Vue du delta du Niger.
© AFP PHOTO / PIUS UTOMI EKPEI

Des pirates ont pris en otage cinq membres d’un équipage après avoir arraisonné leur navire-citerne, vendredi 29 janvier, à 200 kilomètres au large du Nigeria. Les ravisseurs ont pris la fuite avec leurs otages, y compris le capitaine, un Philippin. Les actes de piraterie maritime se multiplient dans les eaux nigérianes depuis l’arrivée au pouvoir du président Muhammadu Buhari.

Vendredi soir, le Leon Dias, un chimiquier battant pavillon libérien, est abordé par des hommes armés. Selon la marine nigériane, les pirates sont repartis à bord de leur bateau avec cinq otages, deux Philippins, un Russe, un Ukrainien et un Géorgien.

Les pirates ne s’aventurent pas aussi loin en temps normal, mais nous ne sommes pas en temps normal. Depuis la mi-janvier 2016, plus de trente personnes ont été prises en otage, tant sur terre qu’en mer.

Tous les regards sont tournés vers celui que l’on surnomme Tom Polo, un ancien militant du Mouvement pour l'émancipation du delta du Niger, le Mend. Il est en fuite depuis que la Haute cour d’Abuja l’accuse de fraude.
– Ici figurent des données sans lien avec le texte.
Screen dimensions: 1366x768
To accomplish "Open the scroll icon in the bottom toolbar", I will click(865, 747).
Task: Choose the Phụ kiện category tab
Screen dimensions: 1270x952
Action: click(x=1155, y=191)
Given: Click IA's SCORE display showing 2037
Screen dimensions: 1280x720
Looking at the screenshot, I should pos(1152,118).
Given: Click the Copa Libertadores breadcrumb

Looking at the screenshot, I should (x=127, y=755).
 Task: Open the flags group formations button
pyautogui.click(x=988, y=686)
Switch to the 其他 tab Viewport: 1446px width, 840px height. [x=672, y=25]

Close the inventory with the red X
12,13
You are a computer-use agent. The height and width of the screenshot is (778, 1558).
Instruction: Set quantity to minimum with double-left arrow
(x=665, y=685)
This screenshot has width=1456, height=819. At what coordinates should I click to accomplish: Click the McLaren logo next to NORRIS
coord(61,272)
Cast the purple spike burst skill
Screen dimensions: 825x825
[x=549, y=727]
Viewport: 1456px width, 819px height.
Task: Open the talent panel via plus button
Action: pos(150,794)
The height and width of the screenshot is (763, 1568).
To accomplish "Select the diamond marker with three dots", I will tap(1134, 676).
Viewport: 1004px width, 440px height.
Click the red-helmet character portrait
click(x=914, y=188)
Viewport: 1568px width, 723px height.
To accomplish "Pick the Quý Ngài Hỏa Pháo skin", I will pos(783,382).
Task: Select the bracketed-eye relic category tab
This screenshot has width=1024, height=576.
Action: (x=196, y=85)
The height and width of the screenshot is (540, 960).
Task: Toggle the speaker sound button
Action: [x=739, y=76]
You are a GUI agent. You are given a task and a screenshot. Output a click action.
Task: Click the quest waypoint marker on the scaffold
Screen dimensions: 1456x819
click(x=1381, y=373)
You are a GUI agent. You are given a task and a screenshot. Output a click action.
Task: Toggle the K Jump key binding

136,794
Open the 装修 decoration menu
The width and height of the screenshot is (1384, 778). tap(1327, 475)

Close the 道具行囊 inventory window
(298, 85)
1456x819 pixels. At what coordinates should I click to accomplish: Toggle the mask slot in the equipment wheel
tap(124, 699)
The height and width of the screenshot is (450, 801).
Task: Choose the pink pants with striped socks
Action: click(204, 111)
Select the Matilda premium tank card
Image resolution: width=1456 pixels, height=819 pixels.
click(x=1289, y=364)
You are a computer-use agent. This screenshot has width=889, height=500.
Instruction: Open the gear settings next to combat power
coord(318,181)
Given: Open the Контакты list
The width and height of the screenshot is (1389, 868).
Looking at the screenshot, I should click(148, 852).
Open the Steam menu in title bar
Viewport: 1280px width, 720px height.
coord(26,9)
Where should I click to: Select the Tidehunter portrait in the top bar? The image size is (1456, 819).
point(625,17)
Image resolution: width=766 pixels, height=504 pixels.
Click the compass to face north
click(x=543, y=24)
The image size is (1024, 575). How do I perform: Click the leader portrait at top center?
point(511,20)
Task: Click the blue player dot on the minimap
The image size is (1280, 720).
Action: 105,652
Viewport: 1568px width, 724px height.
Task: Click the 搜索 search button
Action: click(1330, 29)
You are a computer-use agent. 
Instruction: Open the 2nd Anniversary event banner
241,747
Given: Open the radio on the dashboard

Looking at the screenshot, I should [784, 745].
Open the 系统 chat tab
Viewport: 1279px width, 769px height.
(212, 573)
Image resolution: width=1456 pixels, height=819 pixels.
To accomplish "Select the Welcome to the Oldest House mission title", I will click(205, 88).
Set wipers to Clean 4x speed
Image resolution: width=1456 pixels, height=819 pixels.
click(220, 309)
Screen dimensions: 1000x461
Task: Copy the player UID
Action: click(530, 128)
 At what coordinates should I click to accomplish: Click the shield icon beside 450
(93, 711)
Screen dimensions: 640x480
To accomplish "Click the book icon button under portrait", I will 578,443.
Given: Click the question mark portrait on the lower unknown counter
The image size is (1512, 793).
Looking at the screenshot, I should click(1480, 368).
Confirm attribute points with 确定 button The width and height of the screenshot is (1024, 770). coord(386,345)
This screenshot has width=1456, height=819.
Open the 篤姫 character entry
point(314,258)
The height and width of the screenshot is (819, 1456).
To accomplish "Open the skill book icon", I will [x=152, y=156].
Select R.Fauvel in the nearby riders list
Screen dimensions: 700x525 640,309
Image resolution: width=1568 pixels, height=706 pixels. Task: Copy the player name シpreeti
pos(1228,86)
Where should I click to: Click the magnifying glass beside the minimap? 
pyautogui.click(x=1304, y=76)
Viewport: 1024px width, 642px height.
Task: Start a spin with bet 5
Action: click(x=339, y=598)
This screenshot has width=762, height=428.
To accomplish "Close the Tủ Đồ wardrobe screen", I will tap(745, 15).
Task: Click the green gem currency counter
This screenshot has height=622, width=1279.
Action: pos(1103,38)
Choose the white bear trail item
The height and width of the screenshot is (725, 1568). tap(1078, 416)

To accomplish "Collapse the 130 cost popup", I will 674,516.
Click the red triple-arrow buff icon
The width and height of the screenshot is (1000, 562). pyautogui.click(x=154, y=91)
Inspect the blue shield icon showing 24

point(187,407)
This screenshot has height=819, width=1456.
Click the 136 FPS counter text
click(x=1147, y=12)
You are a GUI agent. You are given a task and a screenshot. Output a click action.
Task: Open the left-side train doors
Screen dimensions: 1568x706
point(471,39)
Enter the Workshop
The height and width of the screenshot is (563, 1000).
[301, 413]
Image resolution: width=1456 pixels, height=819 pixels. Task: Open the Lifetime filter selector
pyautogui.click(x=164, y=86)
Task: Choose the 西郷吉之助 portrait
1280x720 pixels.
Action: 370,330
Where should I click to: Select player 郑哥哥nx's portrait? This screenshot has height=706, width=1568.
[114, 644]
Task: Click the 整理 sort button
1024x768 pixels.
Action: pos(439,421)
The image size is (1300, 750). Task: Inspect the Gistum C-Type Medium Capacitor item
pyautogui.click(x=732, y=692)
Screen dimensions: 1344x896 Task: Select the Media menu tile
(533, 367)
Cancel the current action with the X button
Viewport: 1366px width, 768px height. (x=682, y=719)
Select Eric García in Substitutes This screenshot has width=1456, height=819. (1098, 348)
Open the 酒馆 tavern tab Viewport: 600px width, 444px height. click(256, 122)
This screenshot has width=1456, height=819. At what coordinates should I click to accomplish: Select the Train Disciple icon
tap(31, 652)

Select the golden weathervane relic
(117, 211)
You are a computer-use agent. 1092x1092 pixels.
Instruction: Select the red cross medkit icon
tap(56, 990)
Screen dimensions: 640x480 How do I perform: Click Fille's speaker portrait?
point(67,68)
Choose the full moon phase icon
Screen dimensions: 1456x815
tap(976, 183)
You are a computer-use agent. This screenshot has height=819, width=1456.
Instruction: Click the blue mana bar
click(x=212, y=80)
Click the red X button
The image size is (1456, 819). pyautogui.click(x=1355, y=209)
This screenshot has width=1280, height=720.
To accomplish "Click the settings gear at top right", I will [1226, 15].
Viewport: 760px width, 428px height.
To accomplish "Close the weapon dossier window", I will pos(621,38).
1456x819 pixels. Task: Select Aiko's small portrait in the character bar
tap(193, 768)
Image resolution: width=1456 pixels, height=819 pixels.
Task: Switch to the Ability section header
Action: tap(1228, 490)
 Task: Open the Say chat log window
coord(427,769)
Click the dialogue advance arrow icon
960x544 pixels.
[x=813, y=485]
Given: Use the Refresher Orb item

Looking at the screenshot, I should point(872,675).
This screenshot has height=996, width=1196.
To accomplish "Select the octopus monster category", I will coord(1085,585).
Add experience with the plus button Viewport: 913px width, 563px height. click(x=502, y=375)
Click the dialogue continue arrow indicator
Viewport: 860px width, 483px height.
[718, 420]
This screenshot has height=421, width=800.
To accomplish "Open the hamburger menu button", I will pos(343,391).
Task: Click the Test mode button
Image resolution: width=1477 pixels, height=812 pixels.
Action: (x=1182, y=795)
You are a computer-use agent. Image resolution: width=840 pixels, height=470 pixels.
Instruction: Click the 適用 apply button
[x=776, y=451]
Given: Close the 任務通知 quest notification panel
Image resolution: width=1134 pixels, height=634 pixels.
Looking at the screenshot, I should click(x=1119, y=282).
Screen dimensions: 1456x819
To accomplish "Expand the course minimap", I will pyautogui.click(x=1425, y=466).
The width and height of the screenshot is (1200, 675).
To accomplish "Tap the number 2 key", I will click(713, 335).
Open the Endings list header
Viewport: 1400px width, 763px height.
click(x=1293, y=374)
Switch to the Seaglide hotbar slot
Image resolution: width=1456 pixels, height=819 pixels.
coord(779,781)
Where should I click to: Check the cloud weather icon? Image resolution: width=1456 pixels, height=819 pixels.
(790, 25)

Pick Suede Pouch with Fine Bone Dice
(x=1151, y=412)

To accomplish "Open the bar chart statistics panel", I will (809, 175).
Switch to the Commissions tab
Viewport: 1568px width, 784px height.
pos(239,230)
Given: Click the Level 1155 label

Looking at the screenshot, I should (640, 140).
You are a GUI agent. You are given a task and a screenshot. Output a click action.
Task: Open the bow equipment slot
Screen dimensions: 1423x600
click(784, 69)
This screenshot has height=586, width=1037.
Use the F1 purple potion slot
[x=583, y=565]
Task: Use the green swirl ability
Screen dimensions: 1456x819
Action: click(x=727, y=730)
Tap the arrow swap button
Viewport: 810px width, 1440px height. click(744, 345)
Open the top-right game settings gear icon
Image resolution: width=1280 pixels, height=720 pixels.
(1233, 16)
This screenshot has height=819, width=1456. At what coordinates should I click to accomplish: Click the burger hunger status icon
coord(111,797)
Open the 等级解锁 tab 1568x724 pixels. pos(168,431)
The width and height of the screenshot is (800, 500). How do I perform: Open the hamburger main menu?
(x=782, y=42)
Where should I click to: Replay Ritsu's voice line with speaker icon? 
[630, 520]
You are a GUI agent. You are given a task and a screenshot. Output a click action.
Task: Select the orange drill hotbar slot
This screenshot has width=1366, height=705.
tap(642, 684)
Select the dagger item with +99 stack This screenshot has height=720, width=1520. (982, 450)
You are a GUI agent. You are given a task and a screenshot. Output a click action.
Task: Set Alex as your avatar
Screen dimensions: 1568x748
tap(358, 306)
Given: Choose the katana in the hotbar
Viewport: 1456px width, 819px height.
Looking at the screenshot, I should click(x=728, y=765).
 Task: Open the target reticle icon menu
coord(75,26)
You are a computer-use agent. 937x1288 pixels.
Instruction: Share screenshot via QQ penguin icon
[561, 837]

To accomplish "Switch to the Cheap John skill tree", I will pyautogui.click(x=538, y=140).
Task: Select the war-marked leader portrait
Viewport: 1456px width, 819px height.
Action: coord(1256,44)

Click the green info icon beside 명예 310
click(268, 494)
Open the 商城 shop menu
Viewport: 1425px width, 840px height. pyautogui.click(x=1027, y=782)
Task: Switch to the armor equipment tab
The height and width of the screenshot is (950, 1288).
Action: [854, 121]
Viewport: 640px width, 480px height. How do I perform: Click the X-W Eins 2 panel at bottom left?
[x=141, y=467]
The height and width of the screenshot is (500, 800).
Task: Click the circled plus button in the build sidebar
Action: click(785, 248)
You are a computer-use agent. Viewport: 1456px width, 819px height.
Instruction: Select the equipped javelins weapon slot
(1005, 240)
Après que l’ancien président Goodluck Jonathan l’a amnistié, Tom Polo aurait remporté de juteux contrats de sécurité fournissant bateaux, patrouilles et services de protection en mer.

Au large de Cotonou

Or les temps ont changé, selon Dirk Steffen, directeur de la sécurité maritime chez Risk Intelligence à Hambourg : « Le groupe qui avait bénéficié de l’amnistie sous l’ancien gouvernement ne bénéficie plus de lucratifs contrats de sécurité. On leur a coupé les vivres. Par conséquence, ces groupes se tournent donc vers d’autres activités illégales, y compris des actes de piraterie. »

Le Leon Dias se trouve actuellement au large de Cotonou. Contacté par RFI, l’état-major des forces armées du Bénin n’a pas souhaité s’exprimer.